● Task brief
Reproduce each line of the material below without changing a single character.

● Source records
"""
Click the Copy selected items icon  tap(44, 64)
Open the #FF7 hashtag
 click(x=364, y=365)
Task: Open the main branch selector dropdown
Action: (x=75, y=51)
"""
● Full response
Click the Copy selected items icon  tap(44, 64)
Open the #FF7 hashtag
 click(x=364, y=365)
Task: Open the main branch selector dropdown
Action: (x=75, y=51)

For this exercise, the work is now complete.